* _TASK PROMPT_:
Find the line in the entries below that contains "Viewport: 970px width, 600px height.". Repeat it exactly, and every line after it through the line that contains "Select the gray".

[Dataset items]
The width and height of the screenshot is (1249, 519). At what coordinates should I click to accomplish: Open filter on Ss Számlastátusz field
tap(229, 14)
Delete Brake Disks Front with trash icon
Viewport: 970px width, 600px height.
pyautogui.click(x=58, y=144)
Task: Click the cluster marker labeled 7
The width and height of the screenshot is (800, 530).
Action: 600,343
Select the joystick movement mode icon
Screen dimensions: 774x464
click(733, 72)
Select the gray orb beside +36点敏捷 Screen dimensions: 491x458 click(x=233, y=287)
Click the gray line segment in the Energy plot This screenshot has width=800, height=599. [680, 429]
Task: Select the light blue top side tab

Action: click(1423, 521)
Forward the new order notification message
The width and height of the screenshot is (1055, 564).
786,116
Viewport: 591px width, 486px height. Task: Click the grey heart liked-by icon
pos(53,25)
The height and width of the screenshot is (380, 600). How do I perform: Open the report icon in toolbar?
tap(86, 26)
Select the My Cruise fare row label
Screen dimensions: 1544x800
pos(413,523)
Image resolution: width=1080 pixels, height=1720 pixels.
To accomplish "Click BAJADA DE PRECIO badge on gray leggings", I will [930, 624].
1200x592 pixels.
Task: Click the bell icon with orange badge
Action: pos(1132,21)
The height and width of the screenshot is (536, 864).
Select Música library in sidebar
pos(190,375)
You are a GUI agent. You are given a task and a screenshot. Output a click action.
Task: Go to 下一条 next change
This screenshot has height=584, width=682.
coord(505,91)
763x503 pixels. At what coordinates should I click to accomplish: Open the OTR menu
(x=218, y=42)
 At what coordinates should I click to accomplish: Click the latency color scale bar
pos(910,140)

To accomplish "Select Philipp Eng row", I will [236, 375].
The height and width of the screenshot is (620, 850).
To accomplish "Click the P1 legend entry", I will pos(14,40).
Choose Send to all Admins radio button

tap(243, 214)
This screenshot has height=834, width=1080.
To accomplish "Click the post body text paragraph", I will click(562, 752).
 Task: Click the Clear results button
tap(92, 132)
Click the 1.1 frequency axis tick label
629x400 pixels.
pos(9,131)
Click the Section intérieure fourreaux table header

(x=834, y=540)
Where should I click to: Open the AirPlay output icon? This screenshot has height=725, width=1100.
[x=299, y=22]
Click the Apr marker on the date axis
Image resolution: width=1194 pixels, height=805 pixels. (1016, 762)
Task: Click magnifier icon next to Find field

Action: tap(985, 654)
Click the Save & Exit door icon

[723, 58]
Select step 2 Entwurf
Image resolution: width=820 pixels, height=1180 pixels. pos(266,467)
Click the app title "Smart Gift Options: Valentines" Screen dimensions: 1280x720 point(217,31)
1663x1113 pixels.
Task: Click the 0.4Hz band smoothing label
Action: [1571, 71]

* _SOLVED EXERCISE_:
Viewport: 970px width, 600px height.
pyautogui.click(x=58, y=144)
Task: Click the cluster marker labeled 7
The width and height of the screenshot is (800, 530).
Action: 600,343
Select the joystick movement mode icon
Screen dimensions: 774x464
click(733, 72)
Select the gray orb beside +36点敏捷 Screen dimensions: 491x458 click(x=233, y=287)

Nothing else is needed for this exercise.